Member of the State Duma for Kursk Oblast
- Incumbent
- Assumed office 12 October 2021
- Preceded by: Tatyana Voronina
- Constituency: Kursk (No. 109)

Personal details
- Born: 11 August 1977 (age 48) Kursk, RSFSR, USSR
- Party: United Russia
- Alma mater: Kursk Politechnical Institute

= Yekaterina Kharchenko =

Russian politician

Yekaterina Vladimirovna Kharchenko (Екатерина Владимировна Харченко; born August 11, 1977, Kursk) is a Russian political figure and deputy of the 8th State Duma. In 2021, she was granted a Doctor of Sciences in Economics degree

She started her career at the Kursk Politechnical Institute as a graduate student, docent, and, later, a senior lecturer. She was also a dean of the Faculty of Economics and Management. From 2016 to 2019, she headed the Committee on Education and Science of the Kursk region.

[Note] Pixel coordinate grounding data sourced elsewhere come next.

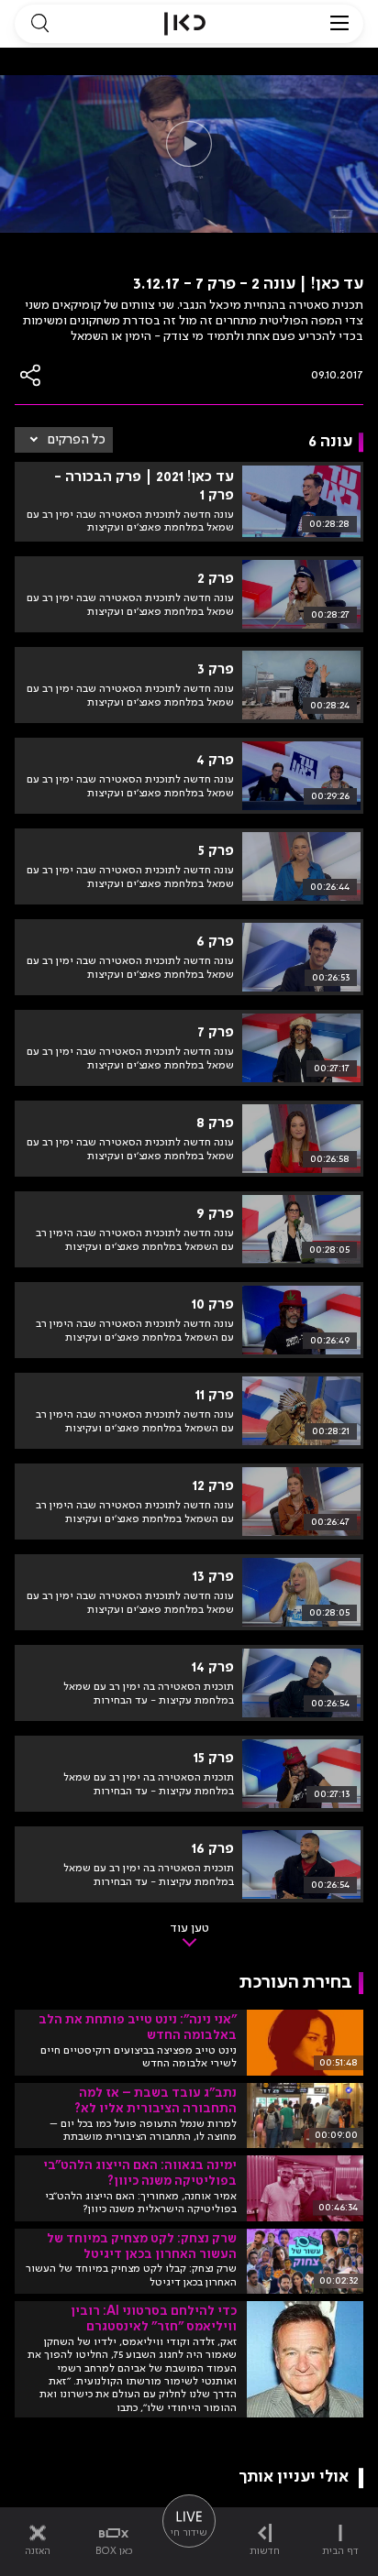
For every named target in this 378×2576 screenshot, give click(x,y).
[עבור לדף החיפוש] (39, 24)
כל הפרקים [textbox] (77, 439)
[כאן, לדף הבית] (185, 24)
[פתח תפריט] (339, 24)
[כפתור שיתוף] (31, 375)
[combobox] (64, 440)
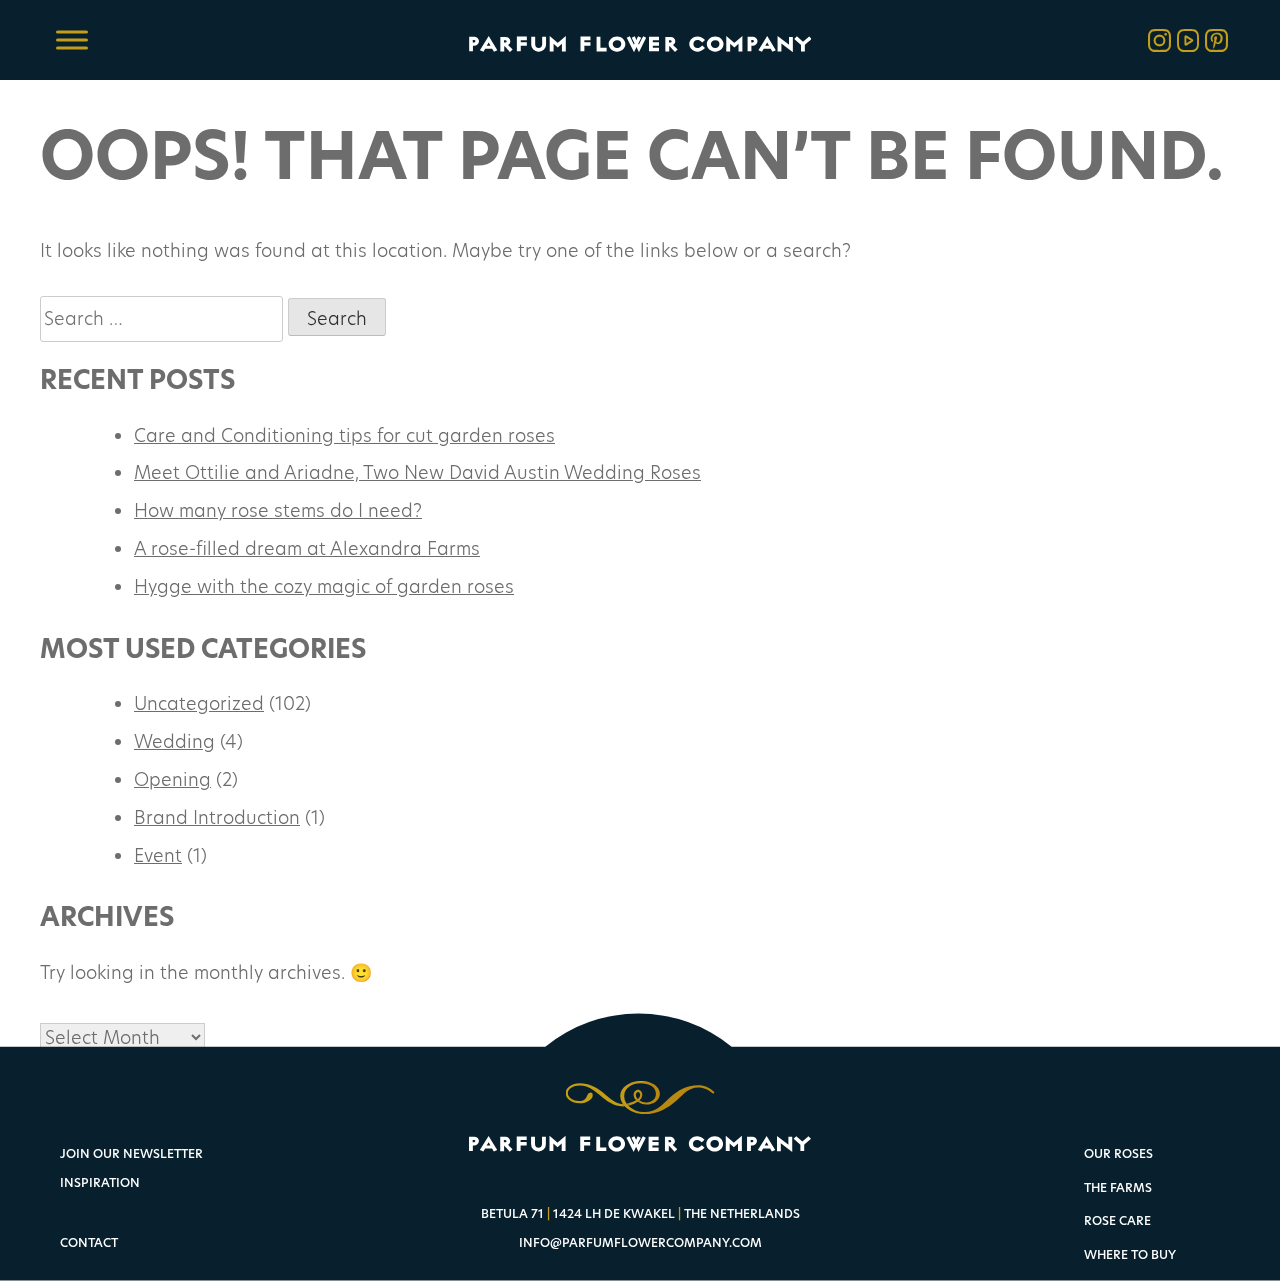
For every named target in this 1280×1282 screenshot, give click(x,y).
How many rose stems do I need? (278, 510)
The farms (1118, 1188)
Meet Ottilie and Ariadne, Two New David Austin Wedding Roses (417, 472)
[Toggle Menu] (72, 39)
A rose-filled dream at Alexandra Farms (307, 548)
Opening (172, 779)
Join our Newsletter (131, 1153)
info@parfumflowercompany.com (640, 1242)
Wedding (174, 741)
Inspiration (100, 1182)
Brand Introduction (217, 817)
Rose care (1117, 1221)
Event (158, 855)
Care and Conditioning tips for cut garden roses (344, 435)
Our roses (1118, 1154)
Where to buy (1130, 1255)
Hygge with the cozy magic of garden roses (324, 586)
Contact (89, 1242)
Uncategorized (199, 703)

In 2019, she was appointed Deputy Governor of the Kursk region on internal affairs. In 2020–2021, she headed the Kursk State Agricultural Academy. She left the post in September 2021 to become a deputy of the 8th State Duma.

== Sanctions ==
She was sanctioned by the UK government in 2022 in relation to the Russo-Ukrainian War.